The library is released under the MIT License and is available on PyPI. Install it with:
pip install aspose-words-foss>=26.4.0
Aspose.Words FOSS requires Python 3.10 or later and depends on three pure-Python packages (olefile, fpdf2, pydantic), installed automatically by pip.
Key Features
Document Loading and Conversion
The Document class is the primary entry point. Load a file in any supported input format and call save() to convert it to a different output format.
import aspose.words_foss as aw
doc = aw.Document("input.docx") # or .doc, .rtf, .txt, .md
doc.save("output.md", aw.SaveFormat.MARKDOWN)
PDF Export
Export Word documents to PDF using SaveFormat.PDF for default settings or PdfSaveOptions for fine-grained control.
import aspose.words_foss as aw
doc = aw.Document("input.docx")
doc.save("output.pdf", aw.SaveFormat.PDF)
Markdown Export with Save Options
Use MarkdownSaveOptions and PdfSaveOptions for fine-grained control over output formatting.
import aspose.words_foss as aw
from aspose.words_foss.saving import MarkdownSaveOptions, PdfSaveOptions
doc = aw.Document("input.docx")
md_opts = MarkdownSaveOptions()
doc.save("output.md", md_opts)
pdf_opts = PdfSaveOptions()
doc.save("output.pdf", pdf_opts)
Text Extraction
Extract plain text from any supported document format using Document.get_text().
import aspose.words_foss as aw
doc = aw.Document("input.docx")
text = doc.get_text()
Document Structure Parsing
Specialized parsers extract structured data from DOCX internals. NumberingParser reads list numbering definitions and StyleParser parses style names into structured objects.

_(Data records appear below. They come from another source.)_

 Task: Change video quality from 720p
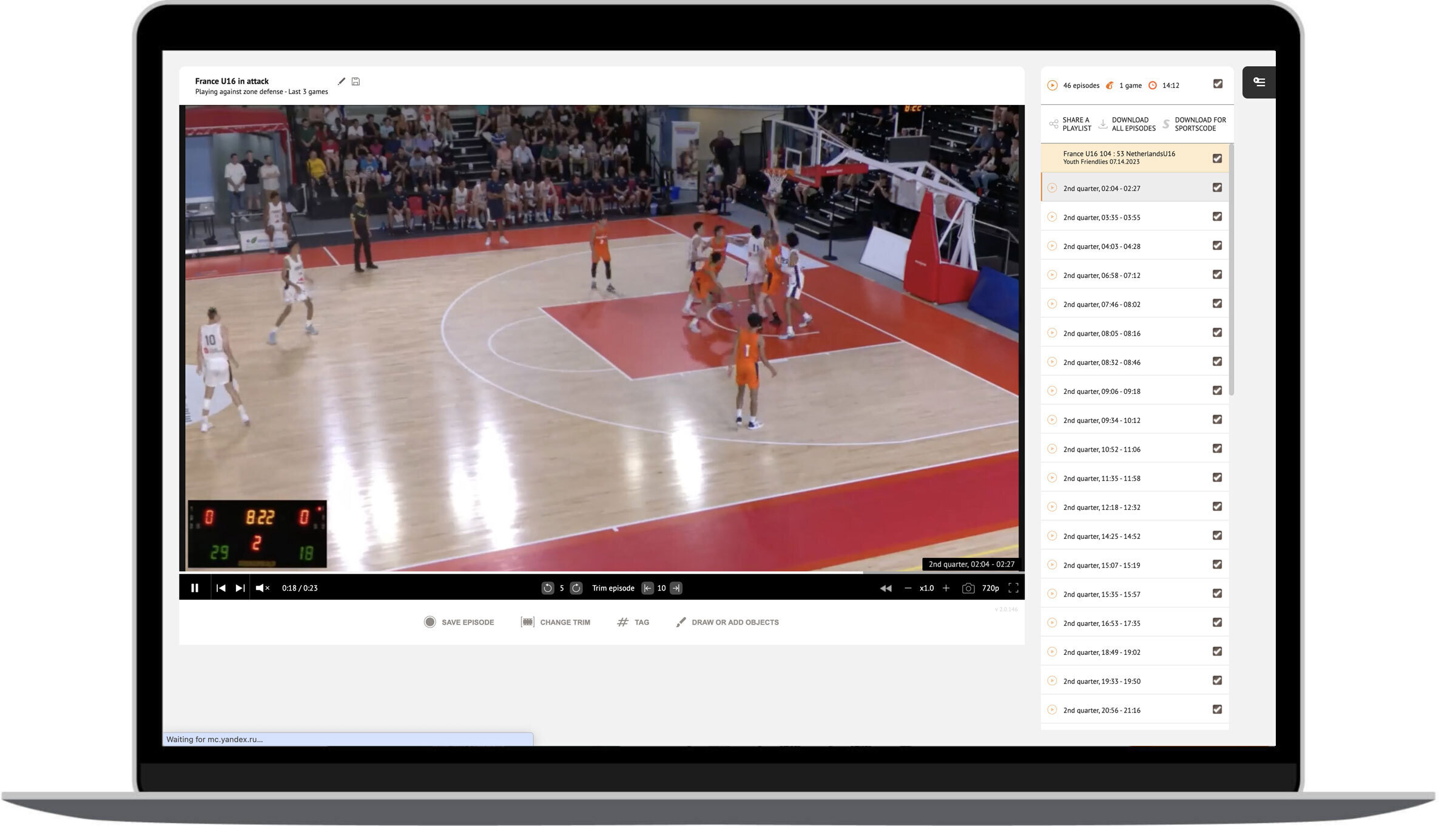pyautogui.click(x=990, y=588)
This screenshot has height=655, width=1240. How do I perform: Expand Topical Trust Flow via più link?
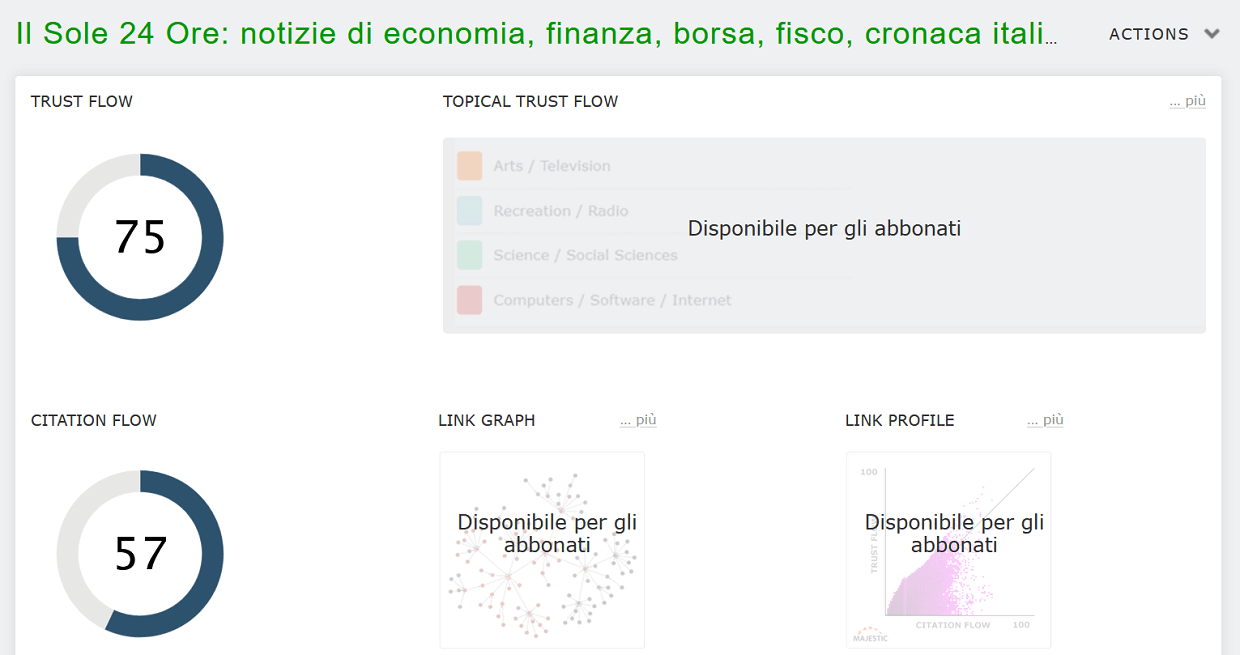[1187, 100]
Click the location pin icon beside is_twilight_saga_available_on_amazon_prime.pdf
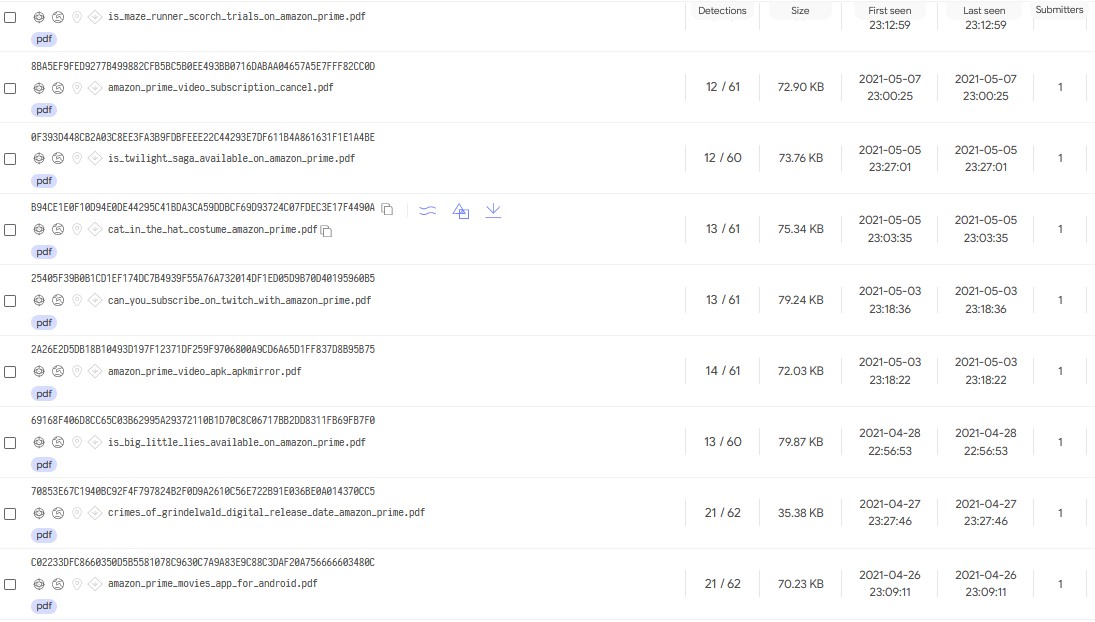The height and width of the screenshot is (622, 1095). [x=76, y=158]
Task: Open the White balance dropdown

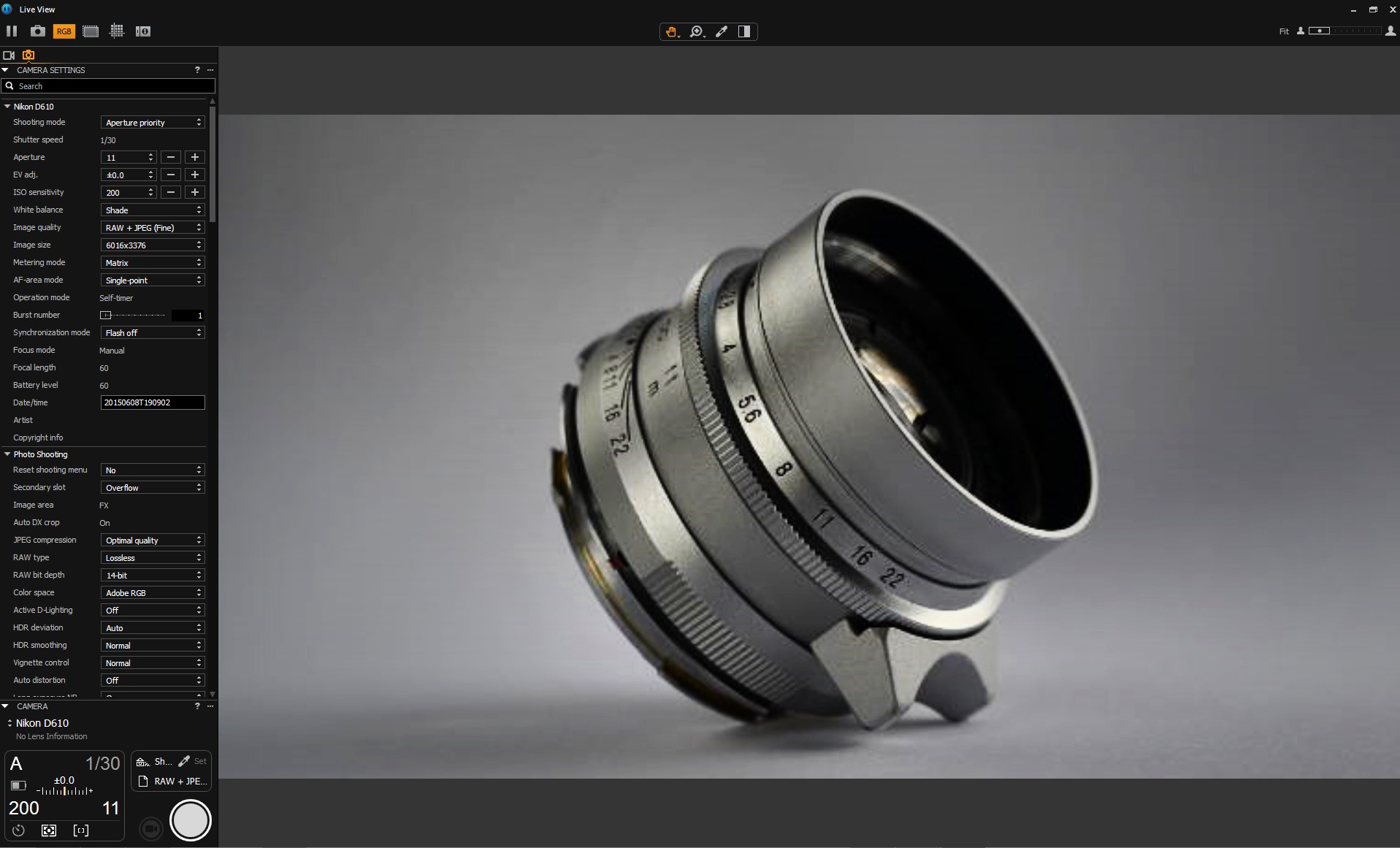Action: click(152, 210)
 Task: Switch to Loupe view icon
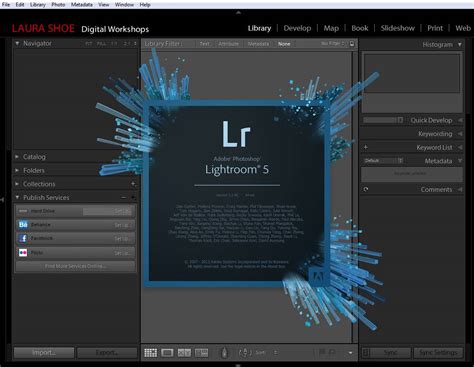coord(167,352)
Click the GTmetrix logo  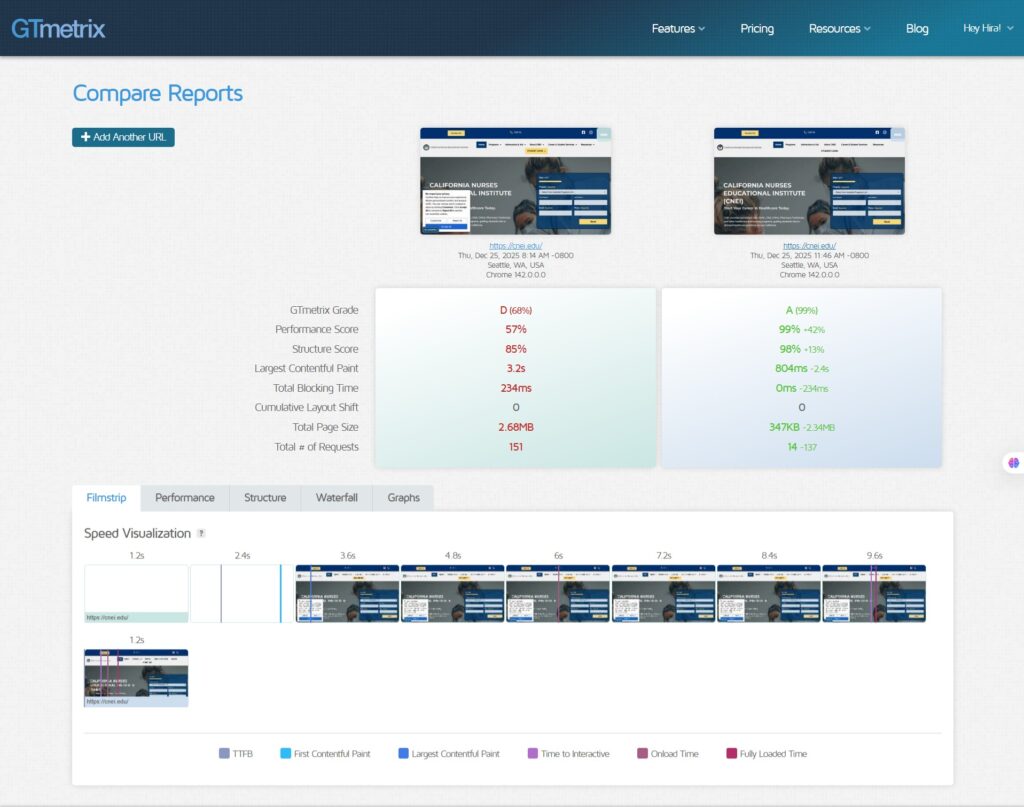[x=57, y=29]
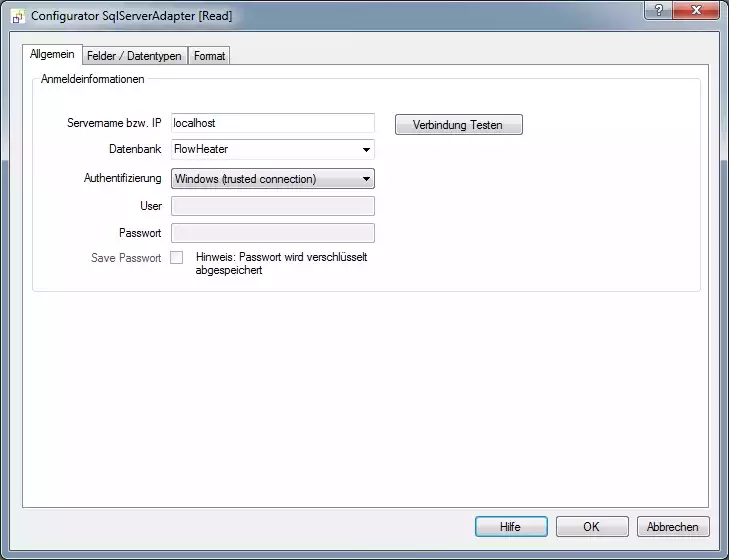729x560 pixels.
Task: Expand the Datenbank dropdown arrow
Action: pyautogui.click(x=366, y=150)
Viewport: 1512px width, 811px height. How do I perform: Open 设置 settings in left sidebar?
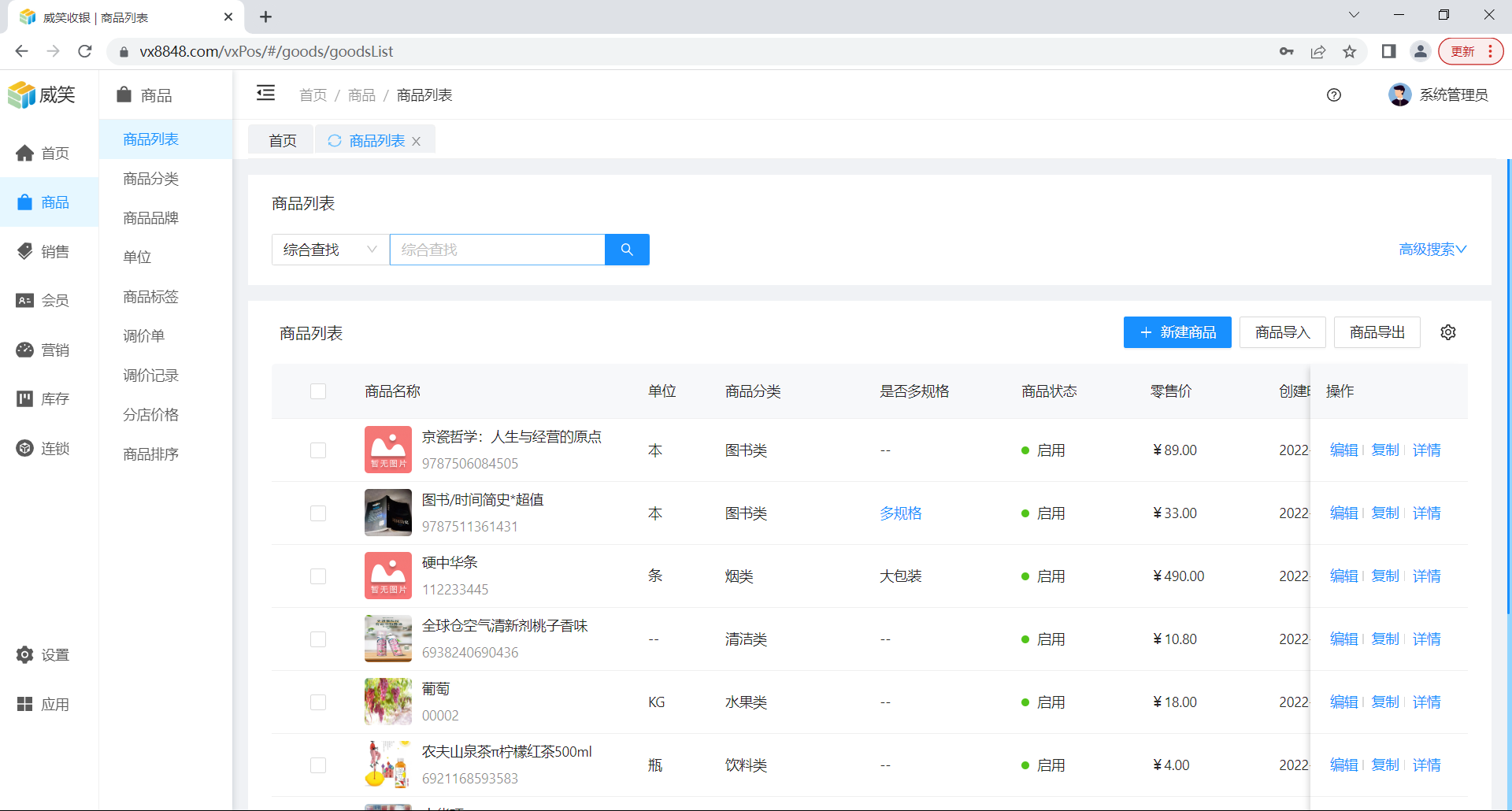point(44,655)
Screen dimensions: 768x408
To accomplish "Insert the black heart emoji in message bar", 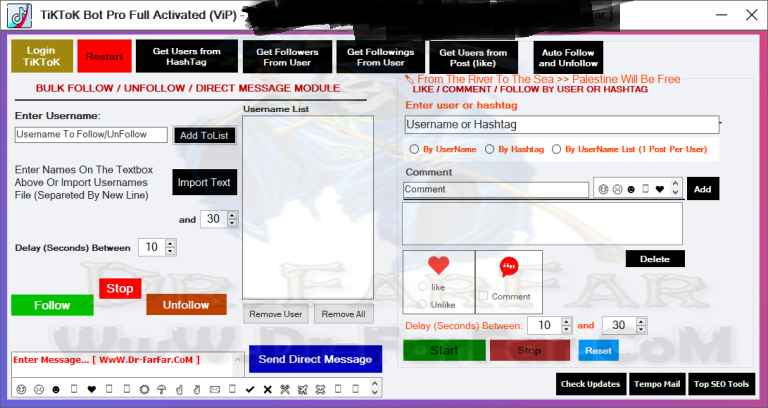I will [x=92, y=388].
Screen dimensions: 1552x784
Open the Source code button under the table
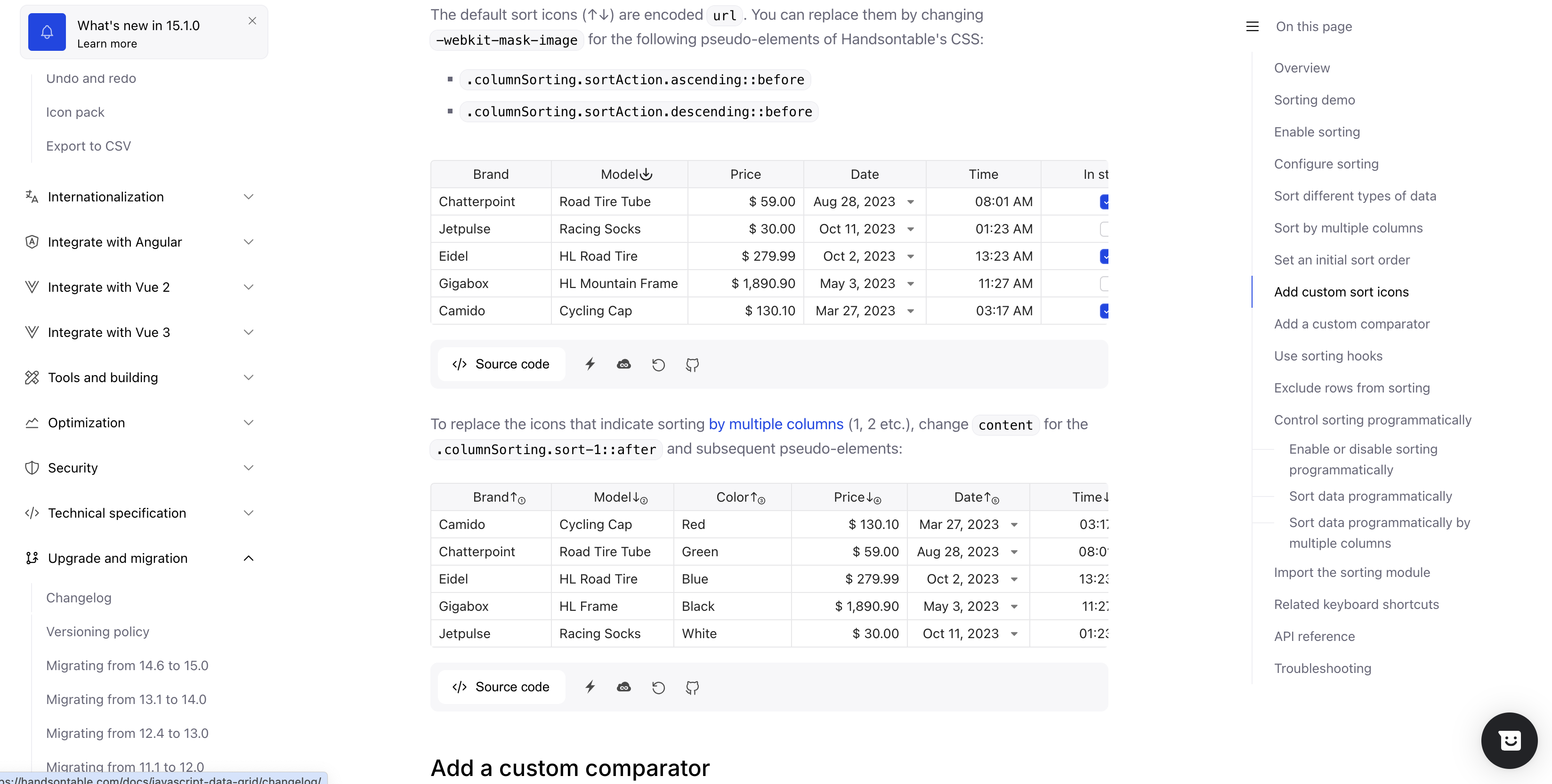502,364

Multi-Format Input Support
Load documents from five input formats — DOCX, DOC, RTF, TXT, and Markdown — using the same Document constructor. The LoadFormat enum provides constants for explicit format selection (LoadFormat.DOCX, LoadFormat.DOC, LoadFormat.RTF, LoadFormat.TEXT, LoadFormat.MARKDOWN).
Quick Start
Install the package and convert a DOCX file to all three output formats:
pip install aspose-words-foss>=26.4.0
import aspose.words_foss as aw
# Load a Word document
doc = aw.Document("report.docx")
# Export to Markdown
doc.save("report.md", aw.SaveFormat.MARKDOWN)
# Export to PDF
doc.save("report.pdf", aw.SaveFormat.PDF)
# Export to plain text
doc.save("report.txt", aw.SaveFormat.TEXT)
# Extract text directly
text = doc.get_text()
print(f"Extracted {len(text)} characters")
Supported Formats
| Format | Extension | Read | Write |
|---|---|---|---|
| DOCX | .docx | ✓ | — |
| DOC | .doc | ✓ | — |
| RTF | .rtf | ✓ | — |
| TXT | .txt | ✓ | — |
| Markdown | .md | ✓ | ✓ |
| — | ✓ |
Open Source & Licensing
Aspose.Words FOSS for Python is released under the MIT License. You can use it freely in personal, internal, and commercial projects without license fees. The full source code is available on GitHub at the Aspose Words FOSS organization.